The records appear below. Copy each one exactly.

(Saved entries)
········

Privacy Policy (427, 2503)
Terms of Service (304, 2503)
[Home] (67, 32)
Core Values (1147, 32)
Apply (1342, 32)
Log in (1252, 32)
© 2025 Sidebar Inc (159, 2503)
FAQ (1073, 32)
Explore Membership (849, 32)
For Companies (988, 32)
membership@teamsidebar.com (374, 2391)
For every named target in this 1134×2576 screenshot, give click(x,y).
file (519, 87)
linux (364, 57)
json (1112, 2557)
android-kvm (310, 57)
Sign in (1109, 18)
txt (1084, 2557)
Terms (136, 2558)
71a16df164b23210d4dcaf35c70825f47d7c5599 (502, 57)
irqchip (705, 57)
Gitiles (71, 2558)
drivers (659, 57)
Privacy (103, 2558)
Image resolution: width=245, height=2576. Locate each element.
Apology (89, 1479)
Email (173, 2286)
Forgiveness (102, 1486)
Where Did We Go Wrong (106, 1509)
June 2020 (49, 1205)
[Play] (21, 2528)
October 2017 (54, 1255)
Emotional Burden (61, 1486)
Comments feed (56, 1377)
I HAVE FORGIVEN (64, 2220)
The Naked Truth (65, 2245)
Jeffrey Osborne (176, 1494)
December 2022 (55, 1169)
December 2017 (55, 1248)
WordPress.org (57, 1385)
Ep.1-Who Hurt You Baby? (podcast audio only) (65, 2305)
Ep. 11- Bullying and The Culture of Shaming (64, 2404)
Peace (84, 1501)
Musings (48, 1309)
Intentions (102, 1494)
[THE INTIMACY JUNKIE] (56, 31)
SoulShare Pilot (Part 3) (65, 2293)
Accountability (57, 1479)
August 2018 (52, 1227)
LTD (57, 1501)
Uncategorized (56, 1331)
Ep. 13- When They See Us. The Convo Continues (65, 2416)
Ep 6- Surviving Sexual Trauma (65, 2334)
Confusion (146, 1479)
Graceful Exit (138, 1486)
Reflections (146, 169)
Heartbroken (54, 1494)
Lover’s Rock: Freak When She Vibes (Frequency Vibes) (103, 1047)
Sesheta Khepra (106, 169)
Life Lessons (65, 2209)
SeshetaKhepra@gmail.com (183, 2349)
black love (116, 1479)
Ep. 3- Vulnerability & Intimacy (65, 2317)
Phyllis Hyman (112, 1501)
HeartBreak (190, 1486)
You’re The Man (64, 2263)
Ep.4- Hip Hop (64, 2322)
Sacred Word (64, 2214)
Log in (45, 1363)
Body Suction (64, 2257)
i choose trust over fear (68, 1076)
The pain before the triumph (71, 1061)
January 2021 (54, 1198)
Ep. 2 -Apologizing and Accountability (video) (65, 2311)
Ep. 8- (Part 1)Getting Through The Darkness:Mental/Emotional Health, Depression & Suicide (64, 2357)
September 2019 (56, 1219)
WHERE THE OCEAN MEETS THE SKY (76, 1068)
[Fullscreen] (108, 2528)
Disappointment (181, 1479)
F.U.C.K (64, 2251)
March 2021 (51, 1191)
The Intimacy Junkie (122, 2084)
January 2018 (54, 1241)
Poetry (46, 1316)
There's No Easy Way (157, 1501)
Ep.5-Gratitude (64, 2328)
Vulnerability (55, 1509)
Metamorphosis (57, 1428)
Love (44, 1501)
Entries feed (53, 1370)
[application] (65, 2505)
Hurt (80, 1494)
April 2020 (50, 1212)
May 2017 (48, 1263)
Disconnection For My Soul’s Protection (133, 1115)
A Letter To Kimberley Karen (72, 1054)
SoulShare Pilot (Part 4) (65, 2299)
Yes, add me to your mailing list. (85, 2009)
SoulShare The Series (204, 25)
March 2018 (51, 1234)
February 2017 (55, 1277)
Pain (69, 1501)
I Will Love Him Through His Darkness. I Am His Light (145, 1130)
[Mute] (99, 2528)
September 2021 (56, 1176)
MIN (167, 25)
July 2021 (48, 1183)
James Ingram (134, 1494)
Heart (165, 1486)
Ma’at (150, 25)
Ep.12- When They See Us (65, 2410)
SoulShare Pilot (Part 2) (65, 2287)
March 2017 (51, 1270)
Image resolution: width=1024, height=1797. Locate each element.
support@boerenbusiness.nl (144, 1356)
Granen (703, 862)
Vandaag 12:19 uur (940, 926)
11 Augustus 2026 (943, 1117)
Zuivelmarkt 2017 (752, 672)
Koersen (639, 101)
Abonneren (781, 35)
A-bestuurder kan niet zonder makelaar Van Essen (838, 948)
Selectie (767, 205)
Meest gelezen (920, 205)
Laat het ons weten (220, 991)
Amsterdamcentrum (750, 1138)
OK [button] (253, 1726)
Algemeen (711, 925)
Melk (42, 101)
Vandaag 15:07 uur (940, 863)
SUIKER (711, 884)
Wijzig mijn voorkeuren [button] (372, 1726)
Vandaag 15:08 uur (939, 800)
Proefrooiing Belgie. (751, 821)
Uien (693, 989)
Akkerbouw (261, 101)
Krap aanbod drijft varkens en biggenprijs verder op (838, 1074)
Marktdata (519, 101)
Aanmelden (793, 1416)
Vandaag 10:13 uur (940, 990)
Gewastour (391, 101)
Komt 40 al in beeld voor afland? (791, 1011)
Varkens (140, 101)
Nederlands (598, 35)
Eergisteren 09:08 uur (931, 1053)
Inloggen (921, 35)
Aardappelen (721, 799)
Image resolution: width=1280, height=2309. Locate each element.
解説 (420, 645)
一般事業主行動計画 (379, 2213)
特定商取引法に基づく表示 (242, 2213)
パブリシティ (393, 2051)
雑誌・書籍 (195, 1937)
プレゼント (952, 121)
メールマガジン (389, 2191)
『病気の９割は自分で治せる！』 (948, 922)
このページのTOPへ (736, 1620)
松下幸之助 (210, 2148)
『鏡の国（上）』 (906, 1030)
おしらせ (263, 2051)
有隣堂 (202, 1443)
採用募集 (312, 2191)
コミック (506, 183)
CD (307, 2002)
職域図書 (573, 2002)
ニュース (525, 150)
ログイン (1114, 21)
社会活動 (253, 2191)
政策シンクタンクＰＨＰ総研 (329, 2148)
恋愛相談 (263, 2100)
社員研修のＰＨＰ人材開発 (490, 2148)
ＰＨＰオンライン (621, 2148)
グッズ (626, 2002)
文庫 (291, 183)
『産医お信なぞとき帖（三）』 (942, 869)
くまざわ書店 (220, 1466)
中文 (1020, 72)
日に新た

········

■ Output for this exercise
Privacy Policy (427, 2503)
Terms of Service (304, 2503)
[Home] (67, 32)
Core Values (1147, 32)
Apply (1342, 32)
Log in (1252, 32)
© 2025 Sidebar Inc (159, 2503)
FAQ (1073, 32)
Explore Membership (849, 32)
For Companies (988, 32)
membership@teamsidebar.com (374, 2391)
For every named target in this 1134×2576 screenshot, give click(x,y).
file (519, 87)
linux (364, 57)
json (1112, 2557)
android-kvm (310, 57)
Sign in (1109, 18)
txt (1084, 2557)
Terms (136, 2558)
71a16df164b23210d4dcaf35c70825f47d7c5599 (502, 57)
irqchip (705, 57)
Gitiles (71, 2558)
drivers (659, 57)
Privacy (103, 2558)
Image resolution: width=245, height=2576. Locate each element.
Apology (89, 1479)
Email (173, 2286)
Forgiveness (102, 1486)
Where Did We Go Wrong (106, 1509)
June 2020 (49, 1205)
[Play] (21, 2528)
October 2017 (54, 1255)
Emotional Burden (61, 1486)
Comments feed (56, 1377)
I HAVE FORGIVEN (64, 2220)
The Naked Truth (65, 2245)
Jeffrey Osborne (176, 1494)
December 2022 (55, 1169)
December 2017 (55, 1248)
WordPress.org (57, 1385)
Ep.1-Who Hurt You Baby? (podcast audio only) (65, 2305)
Ep. 11- Bullying and The Culture of Shaming (64, 2404)
Peace (84, 1501)
Musings (48, 1309)
Intentions (102, 1494)
[THE INTIMACY JUNKIE] (56, 31)
SoulShare Pilot (Part 3) (65, 2293)
Accountability (57, 1479)
August 2018 (52, 1227)
LTD (57, 1501)
Uncategorized (56, 1331)
Ep. 13- When They See Us. The Convo Continues (65, 2416)
Ep 6- Surviving Sexual Trauma (65, 2334)
Confusion (146, 1479)
Graceful Exit (138, 1486)
Reflections (146, 169)
Heartbroken (54, 1494)
Lover’s Rock: Freak When She Vibes (Frequency Vibes) (103, 1047)
Sesheta Khepra (106, 169)
Life Lessons (65, 2209)
SeshetaKhepra@gmail.com (183, 2349)
black love (116, 1479)
Ep. 3- Vulnerability & Intimacy (65, 2317)
Phyllis Hyman (112, 1501)
HeartBreak (190, 1486)
You’re The Man (64, 2263)
Ep.4- Hip Hop (64, 2322)
Sacred Word (64, 2214)
Log in (45, 1363)
Body Suction (64, 2257)
i choose trust over fear (68, 1076)
The pain before the triumph (71, 1061)
January 2021 (54, 1198)
Ep. 2 -Apologizing and Accountability (video) (65, 2311)
Ep. 8- (Part 1)Getting Through The Darkness:Mental/Emotional Health, Depression & Suicide (64, 2357)
September 2019 (56, 1219)
WHERE THE OCEAN MEETS THE SKY (76, 1068)
[Fullscreen] (108, 2528)
Disappointment (181, 1479)
F.U.C.K (64, 2251)
March 2021 (51, 1191)
The Intimacy Junkie (122, 2084)
January 2018 (54, 1241)
Poetry (46, 1316)
There's No Easy Way (157, 1501)
Ep.5-Gratitude (64, 2328)
Vulnerability (55, 1509)
Metamorphosis (57, 1428)
Love (44, 1501)
Entries feed (53, 1370)
[application] (65, 2505)
Hurt (80, 1494)
April 2020 (50, 1212)
May 2017 (48, 1263)
Disconnection For My Soul’s Protection (133, 1115)
A Letter To Kimberley Karen (72, 1054)
SoulShare Pilot (Part 4) (65, 2299)
Yes, add me to your mailing list. (85, 2009)
SoulShare The Series (204, 25)
March 2018 (51, 1234)
February 2017 (55, 1277)
Pain (69, 1501)
I Will Love Him Through His Darkness. I Am His Light (145, 1130)
[Mute] (99, 2528)
September 2021 (56, 1176)
MIN (167, 25)
July 2021 (48, 1183)
James Ingram (134, 1494)
Heart (165, 1486)
Ma’at (150, 25)
Ep.12- When They See Us (65, 2410)
SoulShare Pilot (Part 2) (65, 2287)
March 2017 (51, 1270)
Image resolution: width=1024, height=1797. Locate each element.
support@boerenbusiness.nl (144, 1356)
Granen (703, 862)
Vandaag 12:19 uur (940, 926)
11 Augustus 2026 (943, 1117)
Zuivelmarkt 2017 (752, 672)
Koersen (639, 101)
Abonneren (781, 35)
A-bestuurder kan niet zonder makelaar Van Essen (838, 948)
Selectie (767, 205)
Meest gelezen (920, 205)
Laat het ons weten (220, 991)
Amsterdamcentrum (750, 1138)
OK [button] (253, 1726)
Algemeen (711, 925)
Melk (42, 101)
Vandaag 15:07 uur (940, 863)
SUIKER (711, 884)
Wijzig mijn voorkeuren [button] (372, 1726)
Vandaag 15:08 uur (939, 800)
Proefrooiing Belgie. (751, 821)
Uien (693, 989)
Akkerbouw (261, 101)
Krap aanbod drijft varkens en biggenprijs verder op (838, 1074)
Marktdata (519, 101)
Aanmelden (793, 1416)
Vandaag 10:13 uur (940, 990)
Gewastour (391, 101)
Komt 40 al in beeld voor afland? (791, 1011)
Varkens (140, 101)
Nederlands (598, 35)
Eergisteren 09:08 uur (931, 1053)
Inloggen (921, 35)
Aardappelen (721, 799)
Image resolution: width=1280, height=2309. Locate each element.
解説 (420, 645)
一般事業主行動計画 (379, 2213)
特定商取引法に基づく表示 (242, 2213)
パブリシティ (393, 2051)
雑誌・書籍 (195, 1937)
プレゼント (952, 121)
メールマガジン (389, 2191)
『病気の９割は自分で治せる！』 (948, 922)
このページのTOPへ (736, 1620)
松下幸之助 (210, 2148)
『鏡の国（上）』 (906, 1030)
おしらせ (263, 2051)
有隣堂 (202, 1443)
採用募集 (312, 2191)
コミック (506, 183)
CD (307, 2002)
職域図書 (573, 2002)
ニュース (525, 150)
ログイン (1114, 21)
社会活動 (253, 2191)
政策シンクタンクＰＨＰ総研 (329, 2148)
恋愛相談 (263, 2100)
社員研修のＰＨＰ人材開発 (490, 2148)
ＰＨＰオンライン (621, 2148)
グッズ (626, 2002)
文庫 (291, 183)
『産医お信なぞとき帖（三）』 (942, 869)
くまざわ書店 (220, 1466)
中文 (1020, 72)
日に新た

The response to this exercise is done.